Ao lançar novo livro, ela celebra o elo entre o Black Lives Matter e os Panteras. Também vê nos movimentos feministas a liga capaz de articular um radicalismo negro generoso, disposto a articular a rebeldia de todas as periferias do mundo

Angela Davis, em entrevista a Alex Lubin e Gaye Theresa Johnson, na Nueva Sociedad | Tradução de Simone Paz Hernández

Futures of Black Radicalism [“Futuros do radicalismo negro”, 2020] é uma obra que reúne militantes, acadêmicos e pensadores da tradição radical negra como um reconhecimento e comemoração da obra de Cedric J. Robinson — o primeiro a cunhar o termo. Os ensaios escolhidos no livro olham para o passado, presente e futuro do radicalismo negro, bem como para as influências que ele exerceu em outros movimentos sociais. O “capitalismo racial”, outra das importantes ideias desenvolvidas por Robinson, tem uma conexão com os movimentos sociais internacionais atuais, explorando as ligações entre a resistência negra e o anticapitalismo. Nesta entrevista, Angela Davis, uma das autoras do livro, aborda diversos pontos dessa tradição política e intelectual. Davis é filósofa e ativista, autora de Mulheres, Raça e Classe (1981); Mulheres, Cultura e Política (1989); e A Democracia da Abolição — para além do império, das prisões e da tortura.

– Em sua pesquisa, você se debruça sobre o abolicionismo prisional, o feminismo negro, a cultura popular e os blues, e o internacionalismo negro, com um olhar para a Palestina. De que maneira este livro se inspira na tradição radical negra, enquanto, também, a desenvolve?

Cedric Robinson nos desafiou a pensar no papel que os teóricos e ativistas radicais negros têm na formação de histórias sociais e culturais que nos motivam a vincular nossas ideias e práticas políticas a uma crítica profunda do capitalismo racial. Fico feliz por ter vivido tempo suficiente para poder ver como as gerações mais jovens de acadêmicos e ativistas começaram a desenvolver sua própria noção de uma tradição negra radical.

O marxismo negro desenvolveu uma importante genealogia em torno da obra de C.L.R. James, W.E.B. Du Bois e Richard Wright. Como H.L.T. Quan aponta, se olharmos para a obra de Robinson como um todo, incluindo Black Movements in America (“Movimentos Negros nos EUA”, 1997) e An Anthropology of Marxism (“Uma antropologia do marxismo”, 2001), não podemos deixar de notar como as mulheres foram cruciais para criar uma tradição negra radical. Quan diz que quando lhe perguntam o porquê de haver um foco tão central no papel das mulheres e sua resistência, em seu trabalho, Robinson responde: “E por que não haveria de existir? Toda resistência, com efeito, se manifesta no gênero, se manifesta como gênero. O gênero é de fato uma linguagem de opressão [e] uma linguagem de resistência ”1.
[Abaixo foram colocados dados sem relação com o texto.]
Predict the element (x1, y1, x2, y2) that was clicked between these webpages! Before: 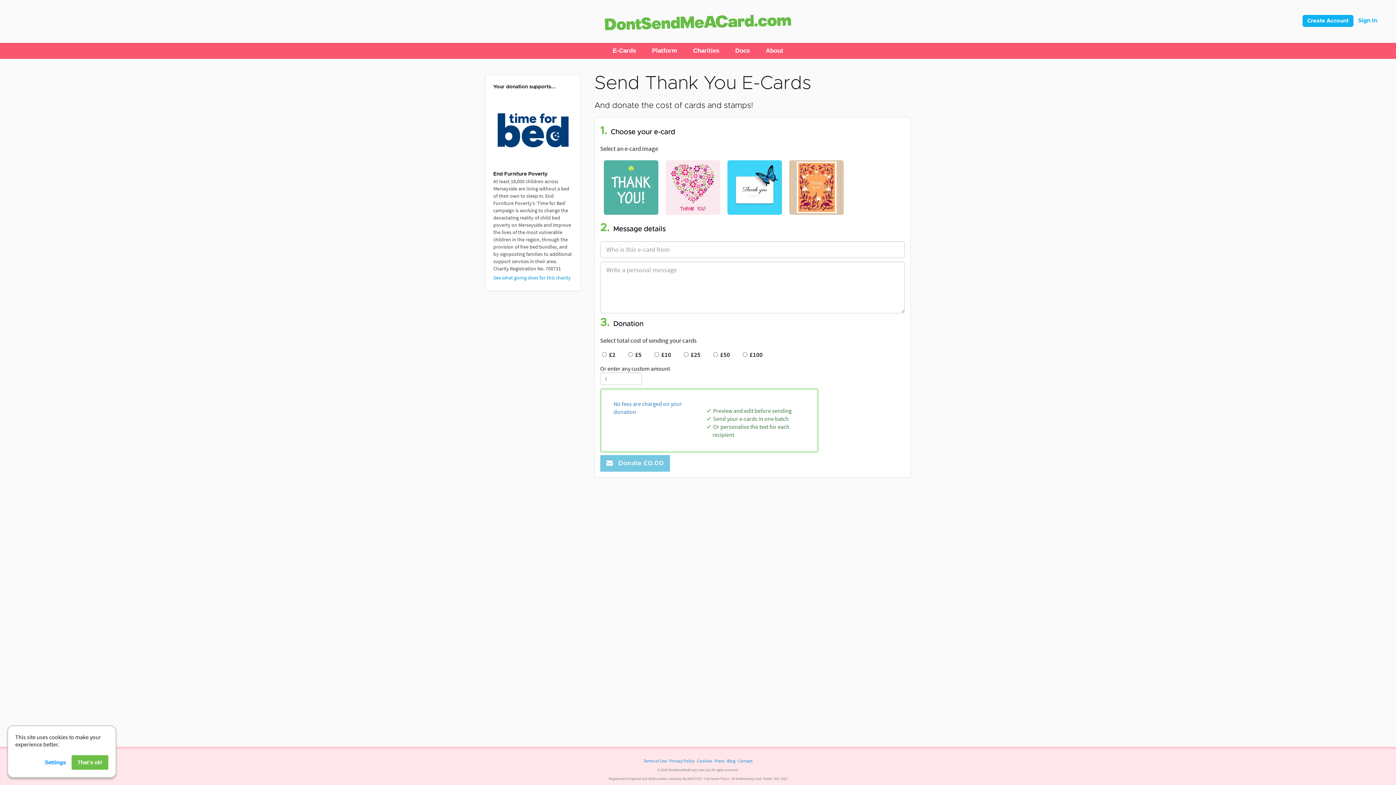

De Robinson, aprendi muito sobre os usos da história — formas de teorizá-la, ou de permitir que seja teorizada, que são cruciais para nossa compreensão do presente e para nossa capacidade de imaginar coletivamente um futuro mais habitável. Cedric explicou que seus notáveis ​​mergulhos na história emanam da suposição de objetivos políticos no presente. Tenho uma grande afinidade com a abordagem que ele utiliza desde a primeira vez que li seu livro sobre o marxismo negro.
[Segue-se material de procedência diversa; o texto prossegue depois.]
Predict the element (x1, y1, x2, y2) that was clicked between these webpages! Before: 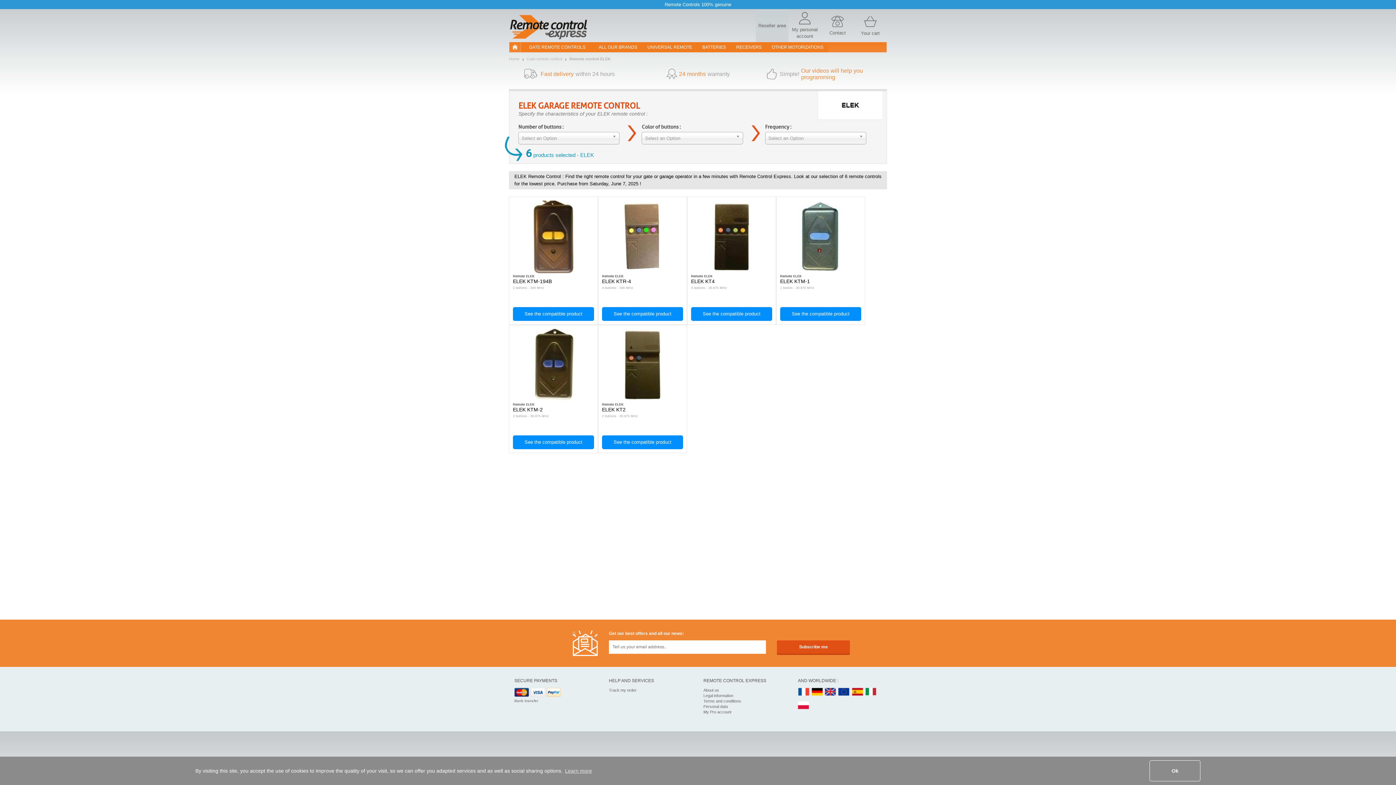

O primeiro artigo que publiquei, escrito enquanto eu estava na prisão, com foco nas mulheres negras e na escravidão, foi um esforço para refutar o prejudicial, mas cada vez mais popular, discurso sobre o matriarcado negro, conforme era retratado nos relatórios oficiais do governo, ou por meio de ideias masculinistas generalizadas (como a da necessidade de hierarquias de liderança baseadas em gênero projetadas para garantir o domínio dos homens negros) que circulavam dentro do movimento negro no final dos anos 1960 e início da década de 1970. Embora eu não abordasse o meu trabalho dessa maneira na época, hoje com certeza eu não hesitaria em vincular essa pesquisa ao esforço de tornar mais visível uma tradição radical negra e feminista.
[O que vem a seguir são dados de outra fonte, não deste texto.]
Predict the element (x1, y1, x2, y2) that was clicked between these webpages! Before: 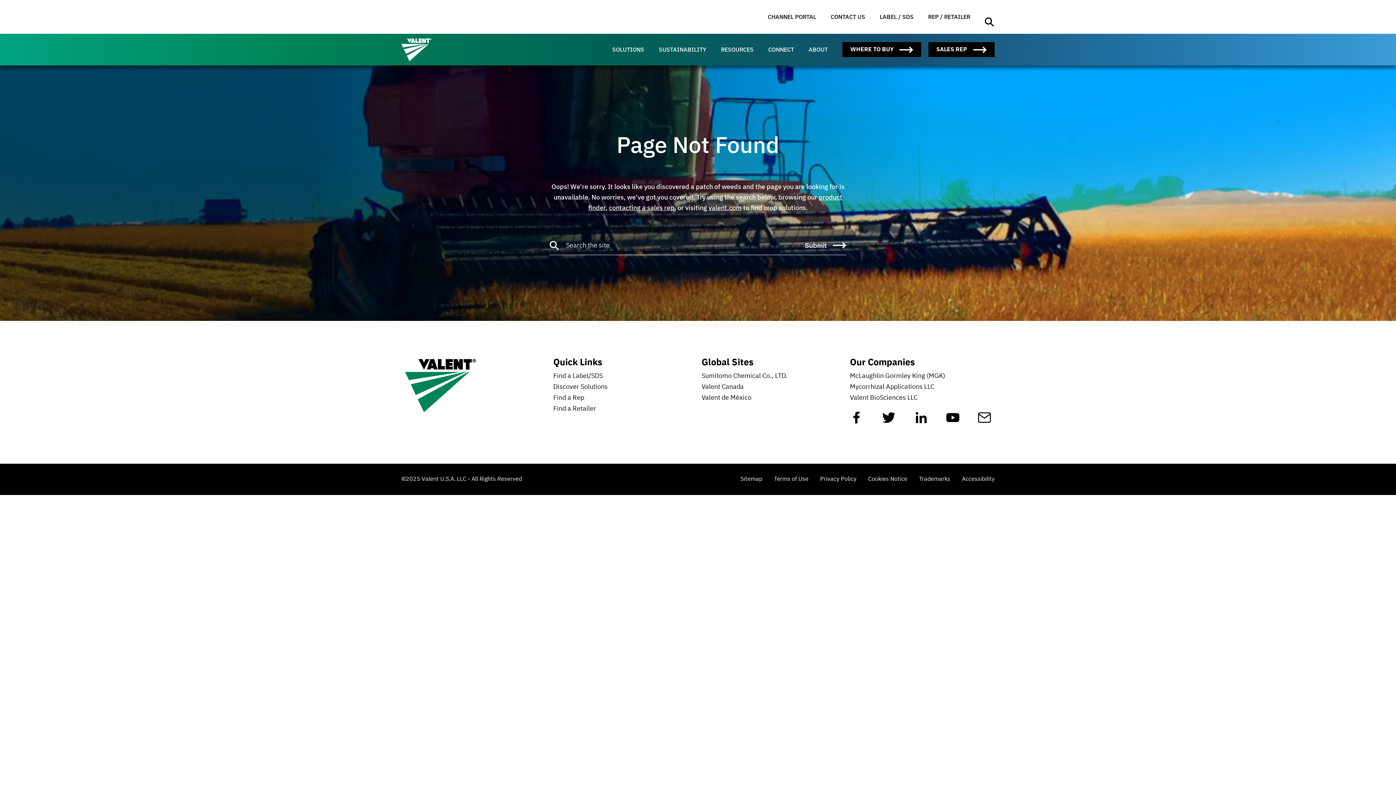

Os estudos críticos sobre a prisão numa estrutura explicitamente abolicionista, situam-se dentro da tradição negra radical — tanto por meio de sua reconhecida relação genealógica com o período da história americana que chamamos de Reconstrução Radical quanto, evidentemente, por meio de sua relação com o trabalho de W.E.B. Du Bois e o feminismo negro histórico. O trabalho de Sarah Haley, Kelly Lytle Hernández e uma empolgante nova geração de acadêmicos, ao vincular suas valiosas pesquisas ao ativismo, está ajudando a revigorar a tradição negra radical.

Parece que a cada geração de ativismo anti-racista, um estreito nacionalismo negro retorna feito fênix para reivindicar a lealdade de nossos movimentos. O trabalho de Cedric foi inspirado, em parte, pelo seu desejo de responder ao mesquinho nacionalismo negro da época de sua (e minha) juventude. É extremamente frustrante testemunhar o ressurgimento de formas de nacionalismo que não são apenas contraproducentes, mas também violam o que deveria ser nosso objetivo: o florescimento negro e, portanto, humano. Ao mesmo tempo, é emocionante testemunhar as maneiras pelas quais novos movimentos de jovens — Vidas Negras Importam, Black Youth Project 100 (byp100), Dream Defenders — vêm ajudando a moldar um novo internacionalismo negro, influenciado por feministas e que destaca o valor das teorias e práticas queer.

– Como você avalia o movimento Vidas Negras Importam (Black Lives Matter), particularmente à luz de sua participação no Partido dos Panteras Negras durante os anos 1970? Você acha que o Black Lives Matter possui uma análise e teoria da liberdade consistentes? Você vê alguma semelhança entre os dois movimentos?

Quando consideramos a relação entre o Panteras Negras e o Vidas Negras Importam, parece que as décadas e gerações que os separam criaram uma incomensurabilidade — consequência das mudanças econômicas, políticas, culturais e tecnológicas. Mudanças essas que tornam o momento contemporâneo tão diferente, em muitos aspectos importantes, do que era nos anos 1960. Por isso, talvez devêssemos buscar as conexões que se revelam não tanto nas semelhanças, mas nas diferenças radicais entre os dois movimentos.